Bank Of Baku

Afghan, NATO troops seize 24 tonnes of bomb material

Afghan, NATO troops seize 24 tonnes of bomb material
# 01 November 2010 17:56 (UTC +04:00)
Baku – APA. Afghan and foreign troops have seized nearly 24 tonnes of ammonium nitrate, a key ingredient in homemade bombs used by insurgents against government and international forces, the NATO-led force said on Monday, APA reports quoting “Reuters”.
While the discovery of caches of materials used to make bombs is not unusual, this was the largest such find since the chemical was banned earlier this year. In August, Afghan police uncovered 17 tonnes of ammonium nitrate.

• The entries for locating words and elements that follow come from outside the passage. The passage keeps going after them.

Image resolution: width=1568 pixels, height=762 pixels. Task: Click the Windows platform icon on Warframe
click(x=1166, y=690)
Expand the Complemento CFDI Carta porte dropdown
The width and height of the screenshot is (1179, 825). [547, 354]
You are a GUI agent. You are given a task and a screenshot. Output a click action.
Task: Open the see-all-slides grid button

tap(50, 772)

Homemade roadside bombs are among the most effective weapons used by the Taliban and other insurgents.
According to iCasualties.org, an independent website that monitors foreign troop casualties, roadside bombs, or improvised explosive devices, have accounted for about 60 percent of fatalities among foreign troops over the past three years.
The total number of foreign troops killed in Afghanistan since the Taliban were overthrown in 2001 stands at 2,180. This year has been by far the deadliest with 620 deaths, more than half of those as a result of homemade bomb attacks.

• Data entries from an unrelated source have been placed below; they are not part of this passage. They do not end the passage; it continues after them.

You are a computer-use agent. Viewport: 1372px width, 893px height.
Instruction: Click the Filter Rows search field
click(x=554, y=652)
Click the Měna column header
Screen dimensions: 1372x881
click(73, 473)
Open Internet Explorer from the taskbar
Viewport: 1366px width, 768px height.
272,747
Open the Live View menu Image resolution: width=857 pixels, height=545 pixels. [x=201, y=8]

The cache was uncovered in a bomb factory by Afghan and NATO-led International Security Assistance Force (ISAF) troops as they cleared a bazaar used by insurgents as a logistics hub in southern Helmand province at the weekend, ISAF said.
More than 15 insurgents were killed during gun battles that lasted throughout Saturday night and into Sunday in the town of Khan Neshin in Helmand’s Reg district.

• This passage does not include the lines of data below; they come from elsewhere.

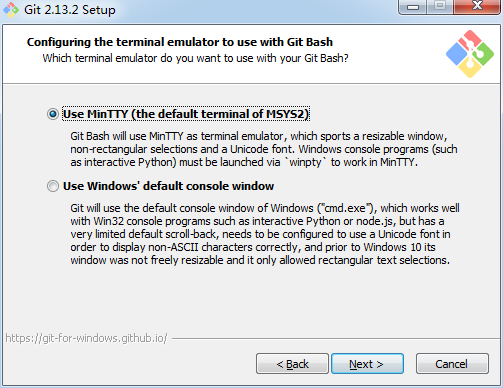Click the 'Configuring the terminal emulator' heading
Image resolution: width=503 pixels, height=388 pixels.
180,42
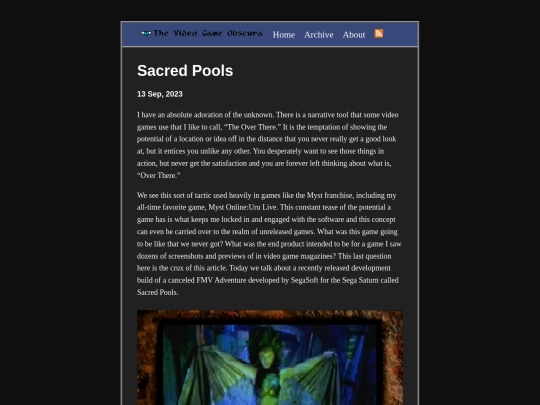Viewport: 540px width, 405px height.
Task: Click the rusty ornate frame border of image
Action: (x=270, y=316)
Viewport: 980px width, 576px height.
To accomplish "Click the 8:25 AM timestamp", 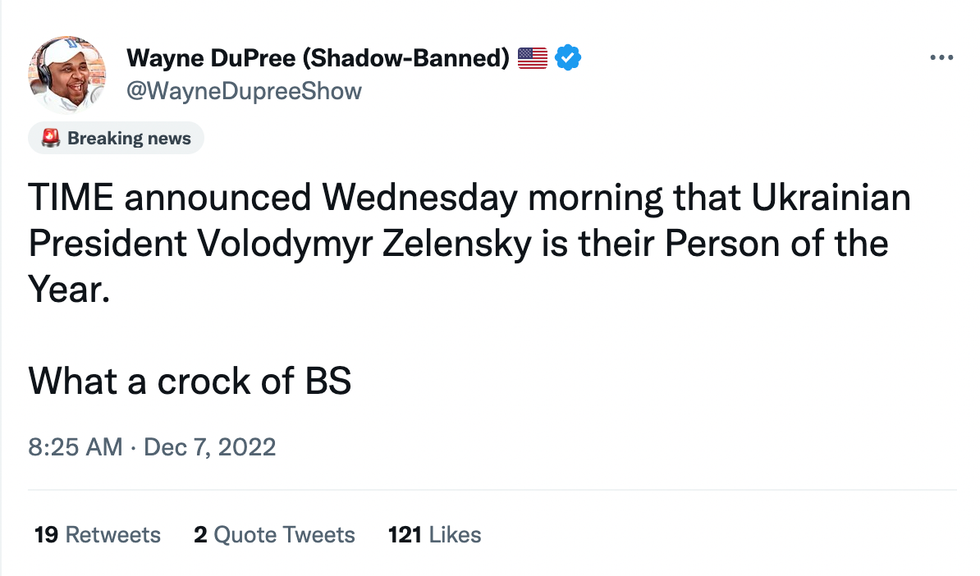I will [x=75, y=446].
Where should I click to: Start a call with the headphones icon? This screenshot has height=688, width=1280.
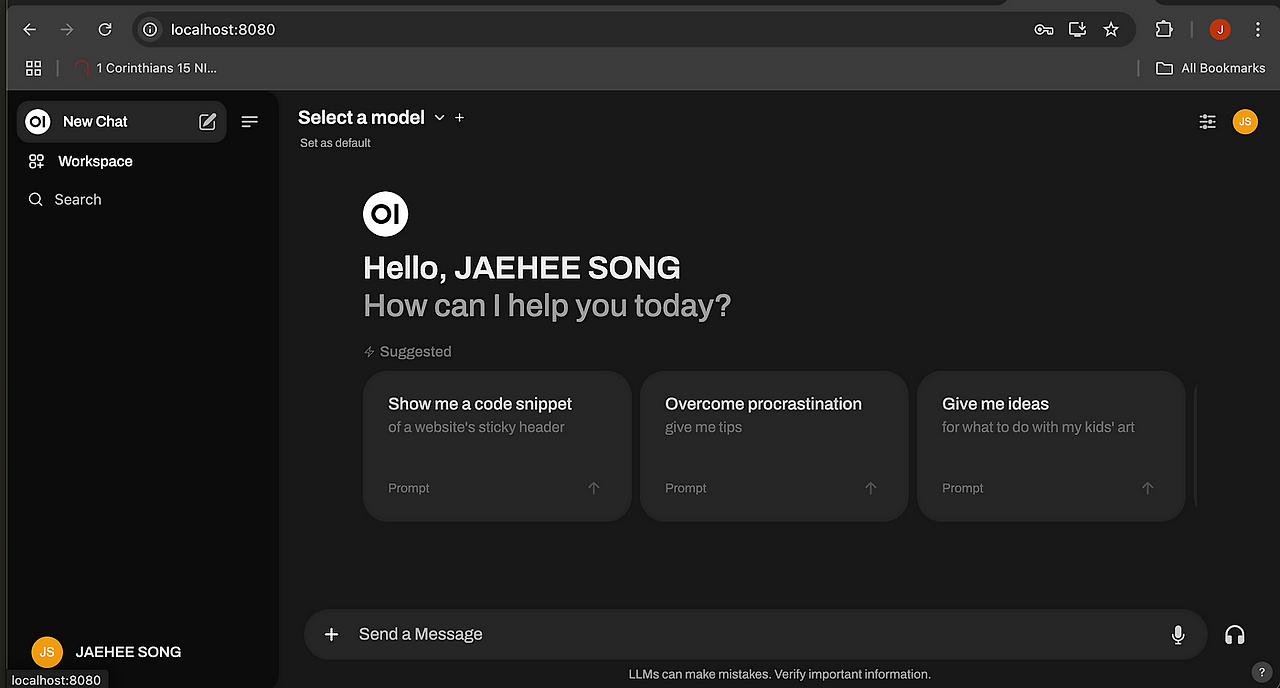coord(1235,635)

Along with the ammonium nitrate, which would have been enough to make up to 2,000 bombs, ISAF said, troops also discovered 40 kg of opium and 2,000 kg of precursor chemicals used to process opium into heroin.
Afghanistan produces around 90 percent of the world’s opium, around two-thirds of which comes from Helmand alone. The caches were all destroyed on site, ISAF said.
President Hamid Karzai’s government banned the use, production, storage or sale of ammonium nitrate -- commonly used as fertilizer -- early this year.
The use of ammonium nitrate in roadside bombs has spread as a resurgent Taliban moved out of the strongholds in the south and east in recent years, especially into the once-calm north where pockets of resistance have sprung up.
Finding and clearing such bombs is one of the most painstaking and time-consuming tasks for foreign and Afghan troops, with bombs often cleverly hidden on dirt tracks, dry river beds or even under tarmac roads.
Civilians are also often victims of such bombs.
A mid-year U.N. report said civilian casualties had risen 31 percent in the first six months of this year compared with same period last year, including 1,271 killed. Of those, the Taliban and other insurgents were blamed for 76 percent of casualties.